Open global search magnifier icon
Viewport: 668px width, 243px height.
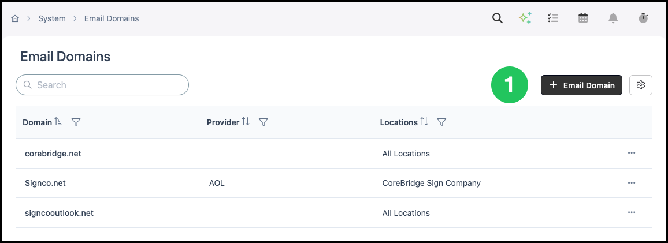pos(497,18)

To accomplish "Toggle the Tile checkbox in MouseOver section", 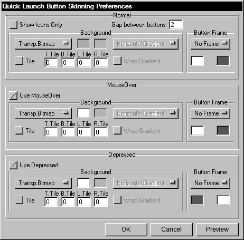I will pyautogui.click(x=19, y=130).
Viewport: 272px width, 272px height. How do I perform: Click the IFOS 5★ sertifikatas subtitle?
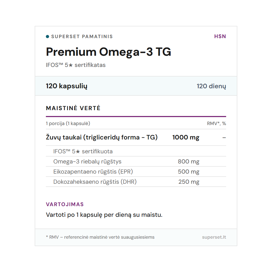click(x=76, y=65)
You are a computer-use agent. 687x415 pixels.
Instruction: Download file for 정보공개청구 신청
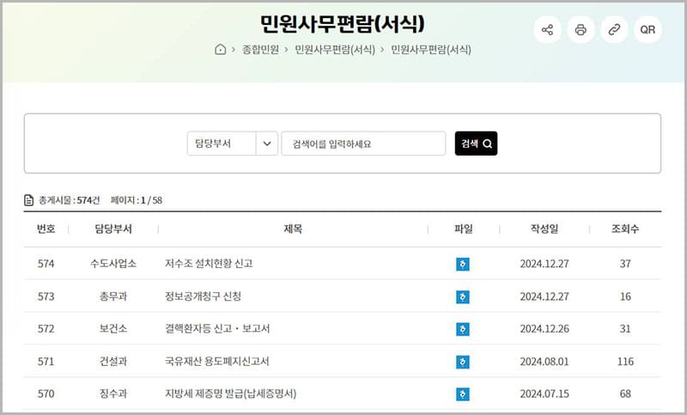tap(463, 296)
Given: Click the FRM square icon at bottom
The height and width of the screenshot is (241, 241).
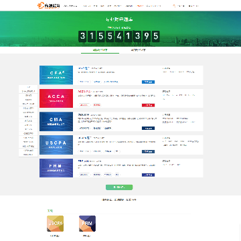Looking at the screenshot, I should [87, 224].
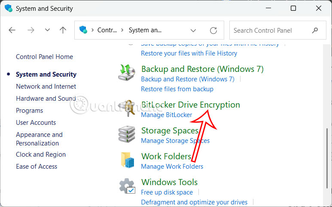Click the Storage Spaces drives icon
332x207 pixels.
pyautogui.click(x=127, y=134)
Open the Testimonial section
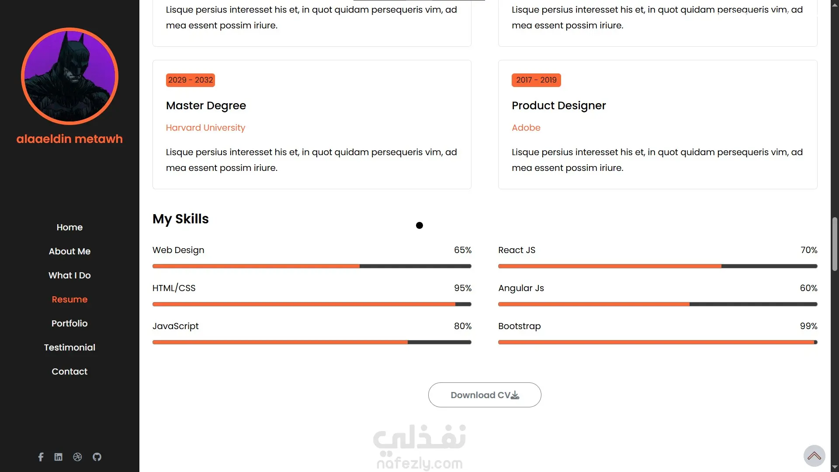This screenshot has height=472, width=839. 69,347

-------------------------

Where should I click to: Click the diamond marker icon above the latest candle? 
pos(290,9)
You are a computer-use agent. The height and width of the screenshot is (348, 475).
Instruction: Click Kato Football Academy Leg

-------------------------

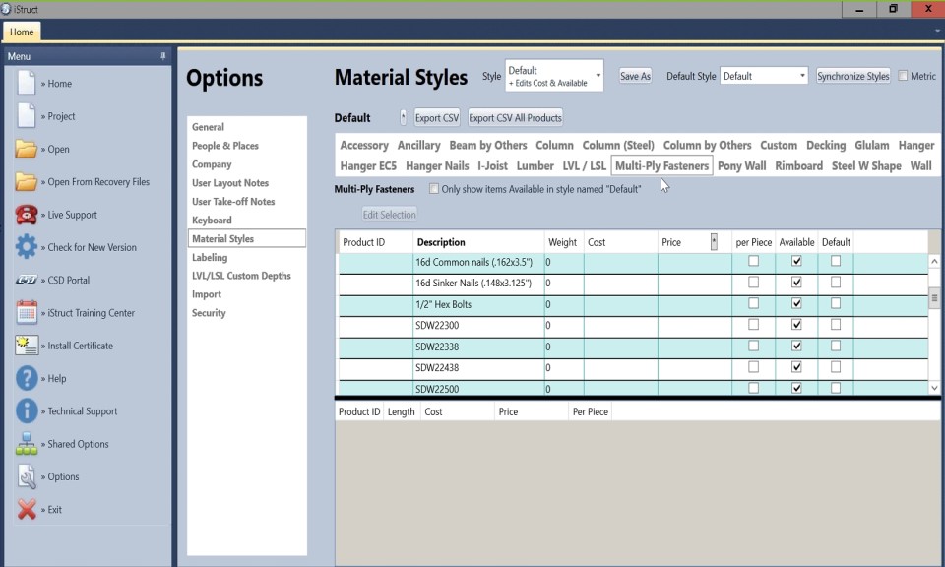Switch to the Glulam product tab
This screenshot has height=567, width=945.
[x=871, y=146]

-------------------------

- **Work to do**:
Reproduce, line for line, the part of the items that opens with the line containing "You are a computer-use agent. The" and closes with the line containing "Instruction: Click Kato Football Academy Leg", and nothing else.

- **Solution for this exercise**:
You are a computer-use agent. The height and width of the screenshot is (348, 475).
Instruction: Click Kato Football Academy Leg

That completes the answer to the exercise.